Registration Dossier

Administrative data

Endpoint:
in vivo mammalian germ cell study: cytogenicity / chromosome aberration
Remarks:
Type of genotoxicity: chromosome aberration
Type of information:
experimental study
Adequacy of study:
disregarded due to major methodological deficiencies
Study period:
Not reported
Reliability:
3 (not reliable)
Rationale for reliability incl. deficiencies:
other: Brief abstract, basic data only reported, does not meet current guideline methodology

Data source

Reference
Reference Type:
publication
Title:
Unnamed
Year:
1975

Materials and methods

Test guideline
Qualifier:
no guideline followed
Principles of method if other than guideline:
Dominant lethal study in mice to detect mutagenic potential (usually as a result of chromosome aberrations). Treated males were housed with 3 untreated, virgin females/week for 6 consecutive weeks. Mating ability, impregnating ability, viable embryos and percent early deaths (i.e. resorptions) were assessed.
GLP compliance:
not specified
Type of assay:
rodent dominant lethal assay

Test material

Reference
Name:
Unnamed
Type:
Constituent
Details on test material:
NOTE: The brief abstract provided few details; it is not clear whether the monoxide or dioxide form was tested.

Test animals

Species:
mouse
Strain:
other: albino
Sex:
male
Details on test animals and environmental conditions:
No details reported in brief abstract.

Administration / exposure

Route of administration:
subcutaneous
Vehicle:
Saline (suspension)
Details on exposure:
Single subcutaneous injection of powdered material (100 mg, as the metal) as a suspension in saline (1 ml).
Duration of treatment / exposure:
n/a
Frequency of treatment:
Single dose administered
Post exposure period:
[Presumably] 6 weeks
Doses / concentrations
Remarks:
Doses / Concentrations:
100 mg
Basis:
other: nominal quantity of elemental metal in saline
No. of animals per sex per dose:
10 males
Control animals:
yes, concurrent vehicle
Positive control(s):
no data

Examinations

Tissues and cell types examined:
Dominant lethal mutations were measured as the percentage of all implants that resulted in early death in utero (i.e. percentage resorptions).
Evaluation criteria:
Early (in utero) deaths as a percentage of all implants were compared in treated and control animals
Statistics:
None reported

Results and discussion

Test results
Sex:
male
Genotoxicity:
negative
Toxicity:
no effects
Remarks:
Mortality and behavioural assessment only
Vehicle controls validity:
valid
Negative controls validity:
not applicable
Positive controls validity:
not applicable
Additional information on results:
Numbers of viable embryos: 10.4-11.7 and 10.2-11.5 in control groups; 10.6-12.0 in treated animals.
Percentage early deaths: 3.0-6.7 and 4.8-8.1 in control groups; 5.8-9.3 in treated group

Any other information on results incl. tables

Observations, viable embryo numbers, percentage of early deaths as a proportion of implantations were comparable in treated and control groups.

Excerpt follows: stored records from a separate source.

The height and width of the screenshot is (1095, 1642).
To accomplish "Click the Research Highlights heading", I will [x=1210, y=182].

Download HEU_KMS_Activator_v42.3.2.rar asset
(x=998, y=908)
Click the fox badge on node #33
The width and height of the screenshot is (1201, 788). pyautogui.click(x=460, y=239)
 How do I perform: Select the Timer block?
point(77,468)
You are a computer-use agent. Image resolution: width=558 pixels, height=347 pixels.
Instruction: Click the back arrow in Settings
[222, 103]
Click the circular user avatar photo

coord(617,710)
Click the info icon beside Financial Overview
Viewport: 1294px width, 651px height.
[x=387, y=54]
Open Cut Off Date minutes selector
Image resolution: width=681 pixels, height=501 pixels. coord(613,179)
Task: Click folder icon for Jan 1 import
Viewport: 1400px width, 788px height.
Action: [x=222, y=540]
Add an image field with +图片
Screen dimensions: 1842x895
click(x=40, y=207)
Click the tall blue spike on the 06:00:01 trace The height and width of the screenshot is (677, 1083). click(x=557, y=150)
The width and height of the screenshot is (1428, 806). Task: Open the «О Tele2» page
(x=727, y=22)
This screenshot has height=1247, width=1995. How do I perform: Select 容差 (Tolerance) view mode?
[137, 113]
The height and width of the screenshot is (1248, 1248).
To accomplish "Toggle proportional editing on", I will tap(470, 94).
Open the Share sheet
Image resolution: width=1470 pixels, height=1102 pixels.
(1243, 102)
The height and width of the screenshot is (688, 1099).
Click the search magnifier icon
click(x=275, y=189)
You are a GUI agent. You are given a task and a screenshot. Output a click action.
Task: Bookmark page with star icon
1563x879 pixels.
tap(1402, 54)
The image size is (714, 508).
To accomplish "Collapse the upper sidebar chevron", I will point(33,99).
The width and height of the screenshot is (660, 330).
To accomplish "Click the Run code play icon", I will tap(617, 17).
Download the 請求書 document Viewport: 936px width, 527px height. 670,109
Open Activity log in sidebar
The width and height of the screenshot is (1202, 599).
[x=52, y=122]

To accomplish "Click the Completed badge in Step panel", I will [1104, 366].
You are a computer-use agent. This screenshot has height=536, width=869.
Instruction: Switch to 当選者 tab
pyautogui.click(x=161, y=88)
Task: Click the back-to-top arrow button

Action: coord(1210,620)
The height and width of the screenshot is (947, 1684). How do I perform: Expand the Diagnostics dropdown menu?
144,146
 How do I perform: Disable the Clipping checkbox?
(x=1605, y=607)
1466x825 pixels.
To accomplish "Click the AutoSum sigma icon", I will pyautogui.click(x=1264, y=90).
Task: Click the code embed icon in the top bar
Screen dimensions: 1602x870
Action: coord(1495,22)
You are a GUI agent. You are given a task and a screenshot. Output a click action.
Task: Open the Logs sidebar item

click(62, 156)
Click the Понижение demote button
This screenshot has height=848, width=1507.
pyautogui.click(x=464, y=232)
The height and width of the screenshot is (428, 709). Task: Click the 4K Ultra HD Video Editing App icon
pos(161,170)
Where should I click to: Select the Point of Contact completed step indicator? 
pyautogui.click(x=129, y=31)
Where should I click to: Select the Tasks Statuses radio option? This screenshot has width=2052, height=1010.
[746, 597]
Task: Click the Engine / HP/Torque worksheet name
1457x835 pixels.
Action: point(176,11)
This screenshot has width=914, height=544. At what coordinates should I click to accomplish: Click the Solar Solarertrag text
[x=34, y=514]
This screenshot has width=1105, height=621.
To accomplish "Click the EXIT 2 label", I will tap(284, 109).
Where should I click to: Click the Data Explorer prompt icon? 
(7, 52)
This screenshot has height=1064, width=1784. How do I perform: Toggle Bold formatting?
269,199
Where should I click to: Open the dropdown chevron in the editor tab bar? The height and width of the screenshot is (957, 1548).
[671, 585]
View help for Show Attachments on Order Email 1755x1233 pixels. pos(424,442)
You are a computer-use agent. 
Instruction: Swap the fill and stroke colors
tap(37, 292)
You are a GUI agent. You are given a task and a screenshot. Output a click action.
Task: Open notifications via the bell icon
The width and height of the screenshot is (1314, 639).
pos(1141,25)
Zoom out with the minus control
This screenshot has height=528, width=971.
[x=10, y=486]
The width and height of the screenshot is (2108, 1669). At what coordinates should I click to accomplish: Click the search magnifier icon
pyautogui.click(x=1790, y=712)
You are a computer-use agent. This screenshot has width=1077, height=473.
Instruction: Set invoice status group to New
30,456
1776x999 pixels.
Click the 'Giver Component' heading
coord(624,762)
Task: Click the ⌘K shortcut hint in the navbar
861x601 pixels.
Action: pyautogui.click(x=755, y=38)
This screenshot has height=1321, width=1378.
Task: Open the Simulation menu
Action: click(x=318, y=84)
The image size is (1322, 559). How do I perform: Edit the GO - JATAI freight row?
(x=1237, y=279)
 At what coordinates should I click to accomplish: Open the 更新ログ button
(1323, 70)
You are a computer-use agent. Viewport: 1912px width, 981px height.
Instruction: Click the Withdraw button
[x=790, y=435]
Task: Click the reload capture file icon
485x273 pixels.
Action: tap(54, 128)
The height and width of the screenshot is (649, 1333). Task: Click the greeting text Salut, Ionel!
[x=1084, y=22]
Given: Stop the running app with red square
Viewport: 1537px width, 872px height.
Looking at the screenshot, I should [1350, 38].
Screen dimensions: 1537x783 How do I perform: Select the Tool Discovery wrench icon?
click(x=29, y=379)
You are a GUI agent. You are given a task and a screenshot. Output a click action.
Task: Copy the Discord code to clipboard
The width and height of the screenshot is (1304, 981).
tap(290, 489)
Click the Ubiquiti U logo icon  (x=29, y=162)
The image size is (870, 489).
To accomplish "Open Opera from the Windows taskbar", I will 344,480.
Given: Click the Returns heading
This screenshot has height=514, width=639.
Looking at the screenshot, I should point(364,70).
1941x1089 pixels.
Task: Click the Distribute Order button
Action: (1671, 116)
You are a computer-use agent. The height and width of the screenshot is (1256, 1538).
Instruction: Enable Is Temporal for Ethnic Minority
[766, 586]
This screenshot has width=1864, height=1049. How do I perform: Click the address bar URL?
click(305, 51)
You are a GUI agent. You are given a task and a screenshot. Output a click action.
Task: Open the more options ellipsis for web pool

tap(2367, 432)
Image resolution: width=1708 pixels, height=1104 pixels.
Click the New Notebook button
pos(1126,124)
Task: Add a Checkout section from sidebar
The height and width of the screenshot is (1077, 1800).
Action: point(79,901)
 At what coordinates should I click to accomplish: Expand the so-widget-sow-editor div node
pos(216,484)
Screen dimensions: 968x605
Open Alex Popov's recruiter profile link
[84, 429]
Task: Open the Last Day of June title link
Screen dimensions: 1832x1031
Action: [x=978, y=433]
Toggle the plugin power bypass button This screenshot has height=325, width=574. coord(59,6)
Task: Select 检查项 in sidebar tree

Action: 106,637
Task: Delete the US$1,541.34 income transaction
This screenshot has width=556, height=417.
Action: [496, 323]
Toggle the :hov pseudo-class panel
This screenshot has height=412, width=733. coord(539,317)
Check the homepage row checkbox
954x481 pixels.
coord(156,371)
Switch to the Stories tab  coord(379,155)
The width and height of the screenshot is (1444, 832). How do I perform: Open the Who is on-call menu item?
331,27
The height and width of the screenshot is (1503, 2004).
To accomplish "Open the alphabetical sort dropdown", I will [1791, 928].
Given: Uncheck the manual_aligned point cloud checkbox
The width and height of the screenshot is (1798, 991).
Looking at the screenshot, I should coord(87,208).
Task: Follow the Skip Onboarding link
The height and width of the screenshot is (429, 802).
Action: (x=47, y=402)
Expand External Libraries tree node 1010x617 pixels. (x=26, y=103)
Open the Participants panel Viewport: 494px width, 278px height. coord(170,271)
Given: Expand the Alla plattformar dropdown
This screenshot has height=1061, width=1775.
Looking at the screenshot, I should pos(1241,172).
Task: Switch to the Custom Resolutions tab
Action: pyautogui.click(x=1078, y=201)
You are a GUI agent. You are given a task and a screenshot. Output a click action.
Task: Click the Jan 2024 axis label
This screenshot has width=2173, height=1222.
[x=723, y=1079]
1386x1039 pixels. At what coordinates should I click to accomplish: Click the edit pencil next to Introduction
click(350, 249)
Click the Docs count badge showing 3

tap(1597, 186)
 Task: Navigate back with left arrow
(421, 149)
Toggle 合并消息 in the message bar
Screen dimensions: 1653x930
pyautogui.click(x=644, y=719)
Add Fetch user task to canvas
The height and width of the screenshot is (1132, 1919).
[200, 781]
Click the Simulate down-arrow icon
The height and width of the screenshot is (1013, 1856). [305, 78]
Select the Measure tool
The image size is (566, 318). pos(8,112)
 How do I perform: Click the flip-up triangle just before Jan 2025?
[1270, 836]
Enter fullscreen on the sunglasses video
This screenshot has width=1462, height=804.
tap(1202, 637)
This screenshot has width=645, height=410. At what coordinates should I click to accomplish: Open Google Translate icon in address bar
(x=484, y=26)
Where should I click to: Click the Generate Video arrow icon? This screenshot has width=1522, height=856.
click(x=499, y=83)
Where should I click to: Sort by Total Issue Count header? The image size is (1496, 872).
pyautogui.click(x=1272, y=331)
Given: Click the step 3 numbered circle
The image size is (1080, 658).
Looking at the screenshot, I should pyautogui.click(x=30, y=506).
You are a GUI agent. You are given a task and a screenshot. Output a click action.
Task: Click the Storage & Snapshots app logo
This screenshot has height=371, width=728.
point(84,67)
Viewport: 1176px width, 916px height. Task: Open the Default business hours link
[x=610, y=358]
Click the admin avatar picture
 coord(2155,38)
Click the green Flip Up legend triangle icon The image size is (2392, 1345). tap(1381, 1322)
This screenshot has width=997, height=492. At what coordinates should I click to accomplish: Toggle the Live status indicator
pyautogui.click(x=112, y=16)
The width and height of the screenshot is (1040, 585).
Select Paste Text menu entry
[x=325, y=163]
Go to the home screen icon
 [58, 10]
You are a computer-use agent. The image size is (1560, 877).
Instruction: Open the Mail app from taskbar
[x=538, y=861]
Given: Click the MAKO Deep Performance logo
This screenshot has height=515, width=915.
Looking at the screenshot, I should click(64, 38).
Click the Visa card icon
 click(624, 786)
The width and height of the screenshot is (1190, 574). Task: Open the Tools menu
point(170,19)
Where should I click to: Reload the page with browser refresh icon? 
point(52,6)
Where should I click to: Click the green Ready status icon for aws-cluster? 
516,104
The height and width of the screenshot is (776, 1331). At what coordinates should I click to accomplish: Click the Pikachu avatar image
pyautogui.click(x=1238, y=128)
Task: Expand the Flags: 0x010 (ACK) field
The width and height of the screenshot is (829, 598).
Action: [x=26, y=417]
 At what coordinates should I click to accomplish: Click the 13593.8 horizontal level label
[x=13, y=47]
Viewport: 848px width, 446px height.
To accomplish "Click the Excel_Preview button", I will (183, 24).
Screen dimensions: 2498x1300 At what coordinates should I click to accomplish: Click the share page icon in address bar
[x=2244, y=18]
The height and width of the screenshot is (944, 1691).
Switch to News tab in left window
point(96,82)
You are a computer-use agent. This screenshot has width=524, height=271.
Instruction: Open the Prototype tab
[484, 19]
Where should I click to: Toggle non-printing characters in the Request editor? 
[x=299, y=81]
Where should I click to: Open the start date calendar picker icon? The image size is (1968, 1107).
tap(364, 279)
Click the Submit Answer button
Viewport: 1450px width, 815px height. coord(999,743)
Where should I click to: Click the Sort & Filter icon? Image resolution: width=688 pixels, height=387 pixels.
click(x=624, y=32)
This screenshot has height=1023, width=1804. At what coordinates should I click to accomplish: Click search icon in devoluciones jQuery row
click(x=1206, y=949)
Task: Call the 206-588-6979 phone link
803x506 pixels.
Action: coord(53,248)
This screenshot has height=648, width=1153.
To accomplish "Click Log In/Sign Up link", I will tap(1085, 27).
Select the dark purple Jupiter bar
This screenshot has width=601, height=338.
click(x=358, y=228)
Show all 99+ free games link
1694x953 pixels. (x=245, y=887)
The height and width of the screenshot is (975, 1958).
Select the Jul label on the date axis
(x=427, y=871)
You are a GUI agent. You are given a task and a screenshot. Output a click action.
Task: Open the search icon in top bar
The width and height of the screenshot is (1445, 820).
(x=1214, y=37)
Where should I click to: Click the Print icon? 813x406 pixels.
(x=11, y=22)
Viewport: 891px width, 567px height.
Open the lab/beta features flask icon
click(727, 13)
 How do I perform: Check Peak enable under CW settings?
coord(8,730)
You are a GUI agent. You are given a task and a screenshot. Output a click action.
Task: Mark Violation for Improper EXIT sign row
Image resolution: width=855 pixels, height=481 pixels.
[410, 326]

Applicant's summary and conclusion

Conclusions:
Interpretation of results (migrated information): negative
In a limited dominant lethal mutation assay, no evidence of genotoxicity was seen following a single subcutaneous injection of powdered platinum oxide [oxidation state not clear] to male mice prior to mating with untreated females.
Executive summary:

In a limited non-guideline pre-GLP study, platinum oxide [oxidation state not clear] was tested for its ability to induce heritable genetic damage (usually indicative of chromosome aberrations) in a dominant lethal mutation assay in albino mice. Single subcutaneous injections of powdered material (100 mg as the metal) in saline (1 ml) were given to 10 males before housing with 3 untreated, virgin females/week for 6 consecutive weeks. The percentage of implants that resulted in early foetal deaths (in utero) did not differ from those measured in saline-treated controls.

In conclusion, a mutagenic effect (indicative of chromosome aberrations) was not indicated for platinum oxide under the conditions of this limited dominant lethal mutation assay in mice.

Its worth noting, that the study has several deviations (e.g. inappropriate route, single dose, no positive control) and does not meet the acceptance criteria listed in the current OECD Test Guideline (478).